Heroism in the grief
For over a half century, our country has been rocked by senseless violence.
In 1969, Elvis Presley sang a song called “In the Ghetto.” It told the story of a youngster born in poverty in Chicago. (Yes, that same Chicago where there were 114 shootings over the Fourth of July weekend this year.)
Elvis’ musical protagonist “Buys a gun, steals a car — he tries to run, but he don’t get far.” He dies facedown with the gun in his hand.
So, the problem isn’t new. A year ago this week, the nation was dealing with a twin set of tragedies involving police:
Two young black men shot and killed by police in Louisiana and Minnesota; five police officers ambushed and killed while protecting protesters at a rally in Dallas.

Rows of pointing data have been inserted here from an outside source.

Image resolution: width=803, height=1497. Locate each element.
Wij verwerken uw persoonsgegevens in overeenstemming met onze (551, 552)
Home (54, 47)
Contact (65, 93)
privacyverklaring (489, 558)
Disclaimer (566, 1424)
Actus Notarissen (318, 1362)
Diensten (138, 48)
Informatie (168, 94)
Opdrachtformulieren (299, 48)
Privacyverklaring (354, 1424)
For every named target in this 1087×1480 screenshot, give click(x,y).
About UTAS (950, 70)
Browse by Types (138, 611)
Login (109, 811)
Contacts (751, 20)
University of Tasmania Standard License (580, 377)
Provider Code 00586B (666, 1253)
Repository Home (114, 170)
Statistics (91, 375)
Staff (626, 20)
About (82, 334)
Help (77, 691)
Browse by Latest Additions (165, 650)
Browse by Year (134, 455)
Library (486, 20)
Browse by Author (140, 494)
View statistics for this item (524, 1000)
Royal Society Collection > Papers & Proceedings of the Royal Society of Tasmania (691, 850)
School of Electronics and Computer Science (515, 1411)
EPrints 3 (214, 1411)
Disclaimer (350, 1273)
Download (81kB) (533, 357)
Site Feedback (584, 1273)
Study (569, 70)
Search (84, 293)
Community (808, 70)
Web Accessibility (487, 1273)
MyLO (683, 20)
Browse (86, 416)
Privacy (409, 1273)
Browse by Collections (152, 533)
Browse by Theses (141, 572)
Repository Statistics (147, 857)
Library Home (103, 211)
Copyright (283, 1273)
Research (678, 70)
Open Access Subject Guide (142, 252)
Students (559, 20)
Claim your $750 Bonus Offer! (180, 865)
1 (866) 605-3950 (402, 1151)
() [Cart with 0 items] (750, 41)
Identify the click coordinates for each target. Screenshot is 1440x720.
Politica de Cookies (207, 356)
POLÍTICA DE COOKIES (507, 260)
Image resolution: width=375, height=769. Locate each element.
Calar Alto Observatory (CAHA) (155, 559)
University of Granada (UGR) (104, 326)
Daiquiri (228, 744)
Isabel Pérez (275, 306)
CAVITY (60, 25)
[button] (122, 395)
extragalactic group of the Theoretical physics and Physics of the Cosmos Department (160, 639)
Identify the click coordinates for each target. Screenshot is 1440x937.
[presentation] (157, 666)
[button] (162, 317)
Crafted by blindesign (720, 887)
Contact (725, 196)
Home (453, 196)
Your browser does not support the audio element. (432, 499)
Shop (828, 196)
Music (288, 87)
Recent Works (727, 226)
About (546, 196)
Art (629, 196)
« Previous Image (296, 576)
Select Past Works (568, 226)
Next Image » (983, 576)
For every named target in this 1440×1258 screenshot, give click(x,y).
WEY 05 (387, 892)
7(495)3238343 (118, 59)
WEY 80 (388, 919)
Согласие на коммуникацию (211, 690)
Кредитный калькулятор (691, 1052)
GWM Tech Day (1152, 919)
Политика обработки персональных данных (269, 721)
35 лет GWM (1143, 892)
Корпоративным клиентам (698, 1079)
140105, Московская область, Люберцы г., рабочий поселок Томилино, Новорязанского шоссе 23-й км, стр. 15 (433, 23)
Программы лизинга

In those sad and tense days, Dallas Mayor Mike Rawlings and Dallas Police Chief David Brown displayed leadership qualities that calmed their city and soothed a nation.
Mayor Rawlings said there are still deep strains of racism in our country and that it is past time to make Dr. Martin Luther King’s dream of every man being judged on his merits a reality.
Chief Brown urged protesters to turn in applications to join him and fellow officers on the force.
“We’re hiring. Get off that protest line and put an application in, and we’ll put you in your neighborhood and we will help you resolve some of the problems you’re protesting about.”
In an appearance on “CBS This Morning,” Rawlings called Chief Brown — who compared police officers to superheroes at a vigil for the five who were slain — one of the “heroes we need” when he called for black protesters to become “part of the solution, serve your communities” by joining the police force.
Leaders like Brown and Rawlings are what we need on the national level to heal the wounds that divide us. Black lives matter — so did the lives of the five ambushed officers that died making sure people had the right of free expression.
We need to be taught, once and for all, that all lives matter in America.
* Editorials reflect the opinion of the publisher.